▶ **Task prompt**
With images excluded, write out each entry below exactly as given.
** Opening Data records block **
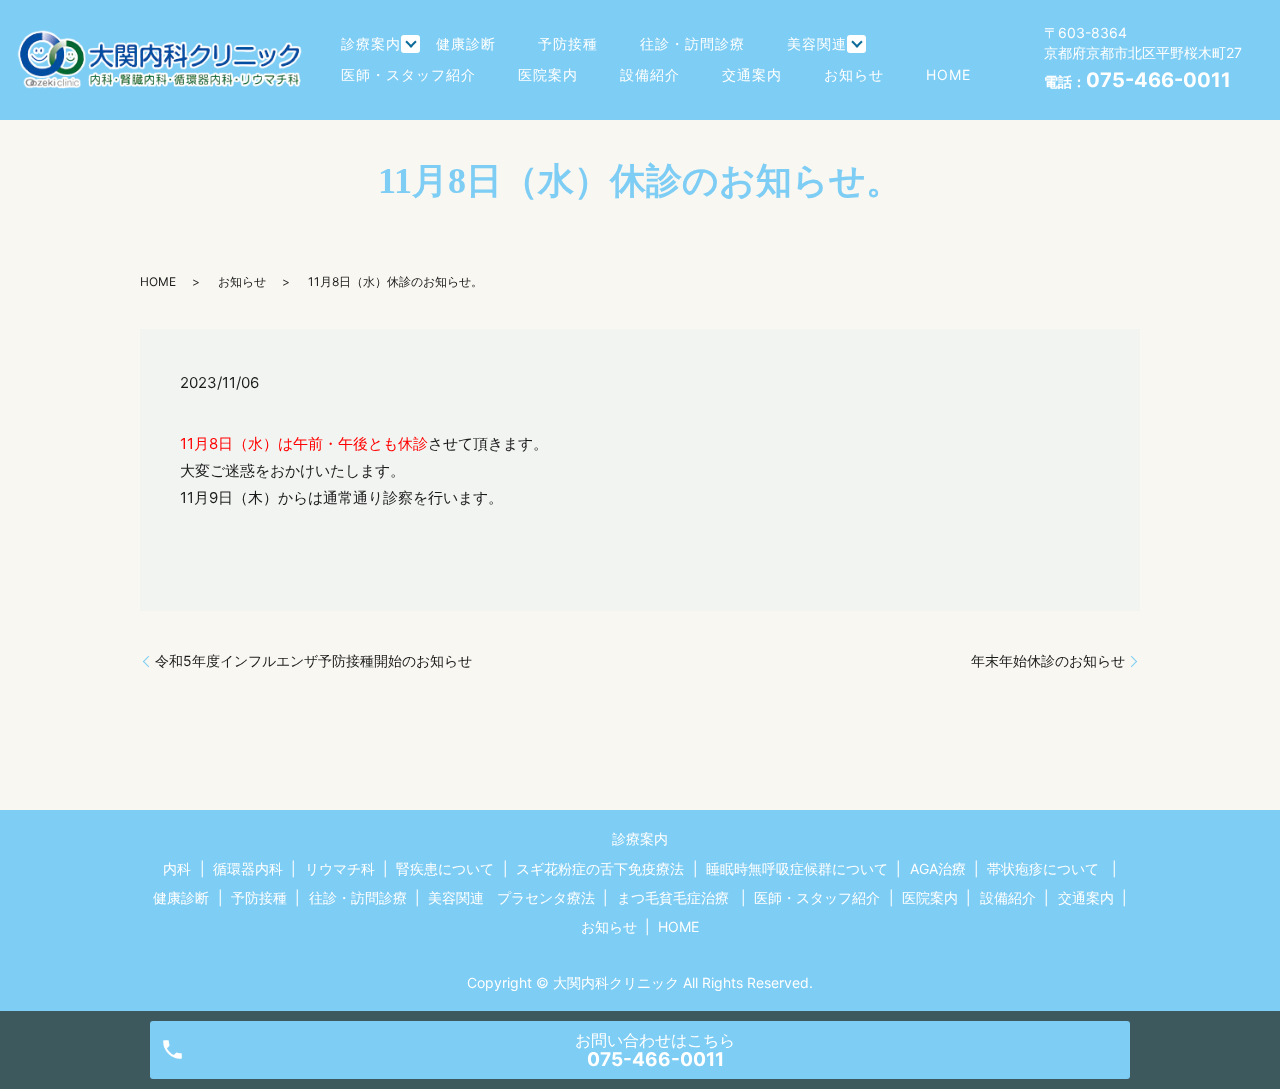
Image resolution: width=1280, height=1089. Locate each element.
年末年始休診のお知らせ (1048, 660)
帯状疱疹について (1043, 868)
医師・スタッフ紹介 (408, 74)
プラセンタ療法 (546, 897)
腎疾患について (445, 868)
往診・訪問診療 (692, 43)
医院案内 (548, 74)
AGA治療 (938, 868)
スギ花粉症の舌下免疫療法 (600, 868)
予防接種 (568, 43)
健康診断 (466, 43)
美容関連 (817, 43)
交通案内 (752, 74)
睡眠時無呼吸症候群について (797, 868)
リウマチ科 (340, 868)
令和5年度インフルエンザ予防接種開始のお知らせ (313, 660)
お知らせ (854, 74)
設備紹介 (650, 74)
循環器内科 (248, 868)
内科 (177, 868)
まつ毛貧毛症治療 (673, 897)
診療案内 (371, 43)
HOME (948, 74)
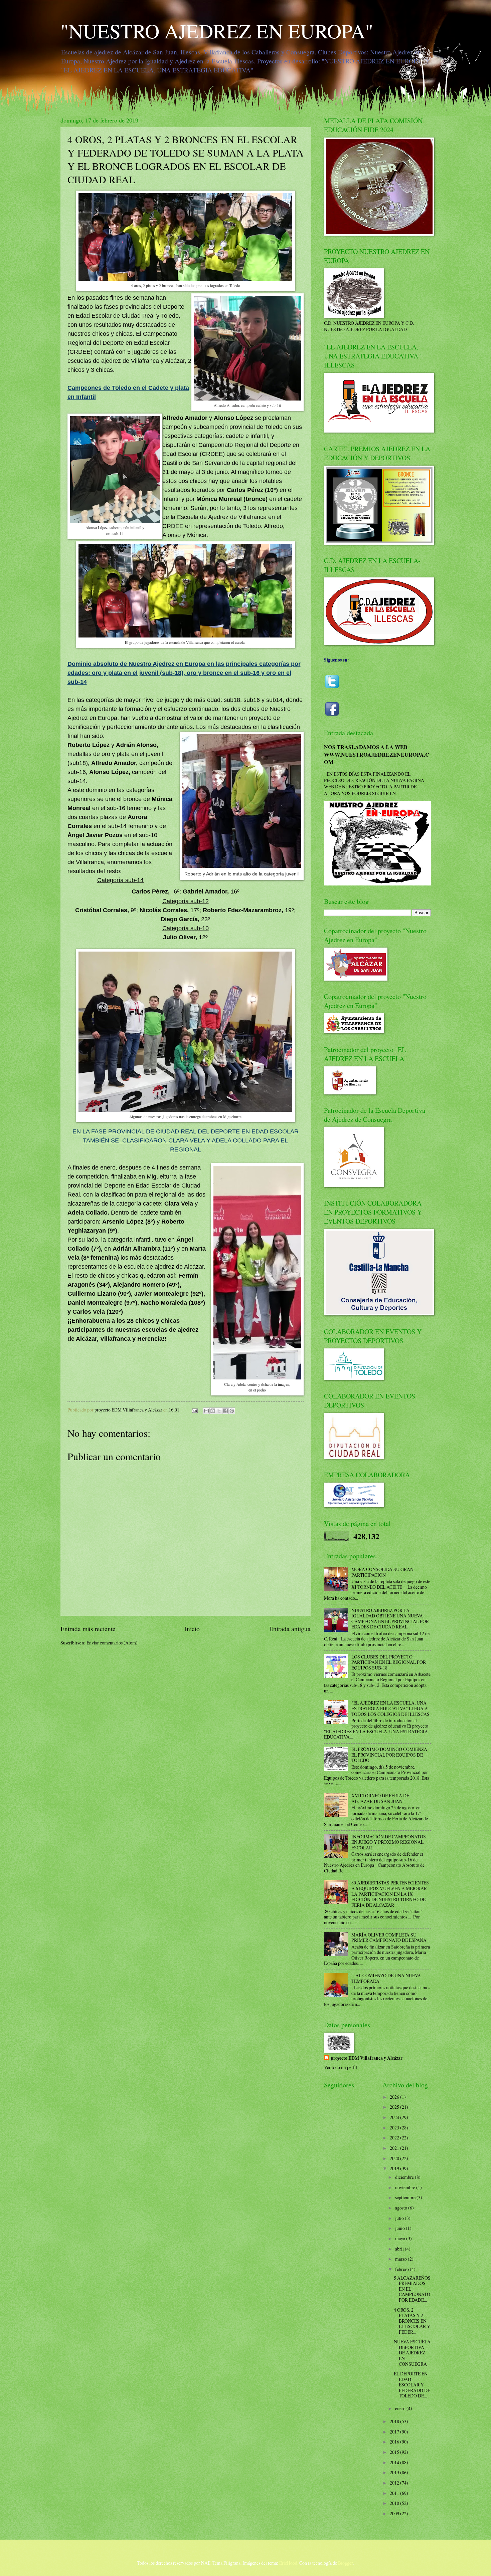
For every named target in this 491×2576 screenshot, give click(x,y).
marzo (401, 2259)
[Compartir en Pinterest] (231, 1410)
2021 (395, 2148)
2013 (395, 2472)
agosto (401, 2208)
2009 (395, 2513)
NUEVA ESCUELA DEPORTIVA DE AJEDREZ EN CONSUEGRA (412, 2352)
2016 (395, 2441)
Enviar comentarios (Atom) (112, 1642)
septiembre (406, 2197)
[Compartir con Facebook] (225, 1410)
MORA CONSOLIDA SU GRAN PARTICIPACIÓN (382, 1572)
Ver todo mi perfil (340, 2067)
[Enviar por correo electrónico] (206, 1410)
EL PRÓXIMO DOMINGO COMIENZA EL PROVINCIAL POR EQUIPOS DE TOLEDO (389, 1754)
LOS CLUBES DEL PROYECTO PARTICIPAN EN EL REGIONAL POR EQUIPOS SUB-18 (388, 1662)
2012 (395, 2483)
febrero (402, 2269)
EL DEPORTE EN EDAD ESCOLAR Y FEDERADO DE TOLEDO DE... (412, 2384)
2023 (395, 2127)
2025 (395, 2107)
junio (400, 2228)
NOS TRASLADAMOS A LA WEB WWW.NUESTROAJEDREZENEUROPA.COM (376, 754)
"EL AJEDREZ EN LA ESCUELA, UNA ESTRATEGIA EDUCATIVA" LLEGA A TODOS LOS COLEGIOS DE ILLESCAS (390, 1708)
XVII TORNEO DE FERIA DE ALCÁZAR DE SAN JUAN (380, 1798)
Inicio (192, 1628)
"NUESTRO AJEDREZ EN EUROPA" (216, 30)
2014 (395, 2462)
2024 (395, 2117)
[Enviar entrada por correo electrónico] (194, 1409)
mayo (400, 2238)
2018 (395, 2421)
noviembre (405, 2187)
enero (400, 2408)
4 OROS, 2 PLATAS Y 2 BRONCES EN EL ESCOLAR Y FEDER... (412, 2321)
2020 (395, 2158)
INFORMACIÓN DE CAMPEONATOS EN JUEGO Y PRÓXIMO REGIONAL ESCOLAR (388, 1842)
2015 (395, 2452)
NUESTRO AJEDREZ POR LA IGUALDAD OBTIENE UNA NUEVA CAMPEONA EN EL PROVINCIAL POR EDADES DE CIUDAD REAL (390, 1618)
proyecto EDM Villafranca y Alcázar (366, 2058)
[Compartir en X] (219, 1410)
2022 (395, 2137)
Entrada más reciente (88, 1628)
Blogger (345, 2563)
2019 (395, 2168)
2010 (395, 2503)
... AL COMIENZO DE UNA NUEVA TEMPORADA (386, 1978)
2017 (395, 2431)
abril (400, 2249)
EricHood (288, 2563)
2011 (395, 2493)
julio (400, 2218)
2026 (395, 2097)
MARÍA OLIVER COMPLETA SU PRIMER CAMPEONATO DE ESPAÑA (389, 1937)
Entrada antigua (290, 1628)
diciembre (405, 2177)
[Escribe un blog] (212, 1410)
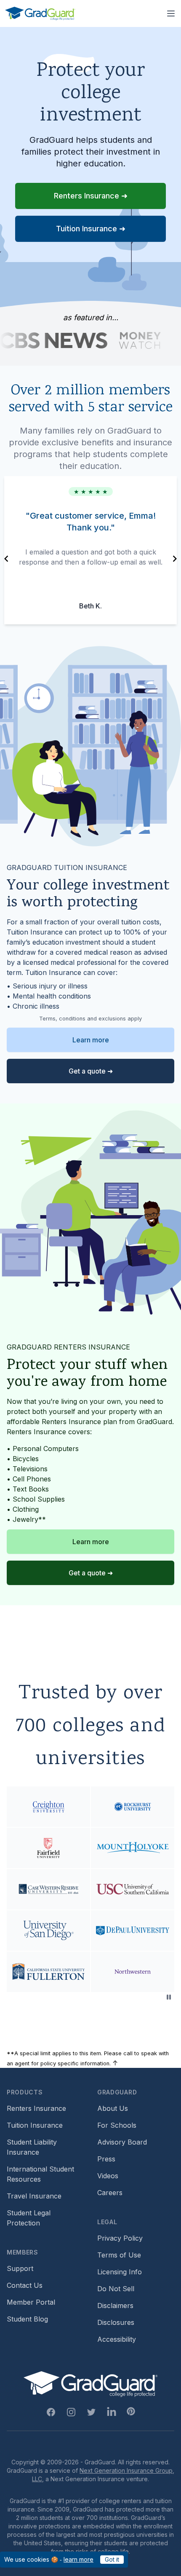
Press (106, 2159)
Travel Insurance (34, 2196)
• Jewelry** (26, 1519)
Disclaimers (115, 2305)
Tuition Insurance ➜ (90, 228)
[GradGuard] (40, 13)
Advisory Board (122, 2142)
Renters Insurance (36, 2108)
** Closing Data records block **
▶ **Answer below**
Image resolution: width=1280, height=1089. Locate each element.
年末年始休診のお知らせ (1048, 660)
帯状疱疹について (1043, 868)
医師・スタッフ紹介 (408, 74)
プラセンタ療法 (546, 897)
腎疾患について (445, 868)
往診・訪問診療 (692, 43)
医院案内 (548, 74)
AGA治療 (938, 868)
スギ花粉症の舌下免疫療法 (600, 868)
予防接種 (568, 43)
健康診断 (466, 43)
美容関連 (817, 43)
交通案内 (752, 74)
睡眠時無呼吸症候群について (797, 868)
リウマチ科 (340, 868)
令和5年度インフルエンザ予防接種開始のお知らせ (313, 660)
お知らせ (854, 74)
設備紹介 (650, 74)
循環器内科 (248, 868)
内科 (177, 868)
まつ毛貧毛症治療 (673, 897)
診療案内 (371, 43)
HOME (948, 74)
For every named target in this 491×2576 screenshot, give click(x,y).
marzo (401, 2259)
[Compartir en Pinterest] (231, 1410)
2021 (395, 2148)
2013 (395, 2472)
agosto (401, 2208)
2009 (395, 2513)
NUEVA ESCUELA DEPORTIVA DE AJEDREZ EN CONSUEGRA (412, 2352)
2016 (395, 2441)
Enviar comentarios (Atom) (112, 1642)
septiembre (406, 2197)
[Compartir con Facebook] (225, 1410)
MORA CONSOLIDA SU GRAN PARTICIPACIÓN (382, 1572)
Ver todo mi perfil (340, 2067)
[Enviar por correo electrónico] (206, 1410)
EL PRÓXIMO DOMINGO COMIENZA EL PROVINCIAL POR EQUIPOS DE TOLEDO (389, 1754)
LOS CLUBES DEL PROYECTO PARTICIPAN EN EL REGIONAL POR EQUIPOS SUB-18 (388, 1662)
2012 (395, 2483)
febrero (402, 2269)
EL DEPORTE EN EDAD ESCOLAR Y FEDERADO DE TOLEDO DE... (412, 2384)
2023 (395, 2127)
2025 (395, 2107)
junio (400, 2228)
NOS TRASLADAMOS A LA WEB WWW.NUESTROAJEDREZENEUROPA.COM (376, 754)
"EL AJEDREZ EN LA ESCUELA, UNA ESTRATEGIA EDUCATIVA" LLEGA A TODOS LOS COLEGIOS DE ILLESCAS (390, 1708)
XVII TORNEO DE FERIA DE ALCÁZAR DE SAN JUAN (380, 1798)
Inicio (192, 1628)
"NUESTRO AJEDREZ EN EUROPA" (216, 30)
2014 (395, 2462)
2024 (395, 2117)
[Enviar entrada por correo electrónico] (194, 1409)
mayo (400, 2238)
2018 (395, 2421)
noviembre (405, 2187)
enero (400, 2408)
4 OROS, 2 PLATAS Y 2 BRONCES EN EL ESCOLAR Y FEDER... (412, 2321)
2020 (395, 2158)
INFORMACIÓN DE CAMPEONATOS EN JUEGO Y PRÓXIMO REGIONAL ESCOLAR (388, 1842)
2015 (395, 2452)
NUESTRO AJEDREZ POR LA IGUALDAD OBTIENE UNA NUEVA CAMPEONA EN EL PROVINCIAL POR EDADES DE CIUDAD REAL (390, 1618)
proyecto EDM Villafranca y Alcázar (366, 2058)
[Compartir en X] (219, 1410)
2022 (395, 2137)
Entrada más reciente (88, 1628)
Blogger (345, 2563)
2019 (395, 2168)
2010 (395, 2503)
... AL COMIENZO DE UNA NUEVA TEMPORADA (386, 1978)
2017 (395, 2431)
abril (400, 2249)
EricHood (288, 2563)
2011 (395, 2493)
julio (400, 2218)
2026 (395, 2097)
MARÍA OLIVER COMPLETA SU PRIMER CAMPEONATO DE ESPAÑA (389, 1937)
Entrada antigua (290, 1628)
diciembre (405, 2177)
[Escribe un blog] (212, 1410)
Press (106, 2159)
Travel Insurance (34, 2196)
• Jewelry** (26, 1519)
Disclaimers (115, 2305)
Tuition Insurance ➜ (90, 228)
[GradGuard] (40, 13)
Advisory Board (122, 2142)
Renters Insurance (36, 2108)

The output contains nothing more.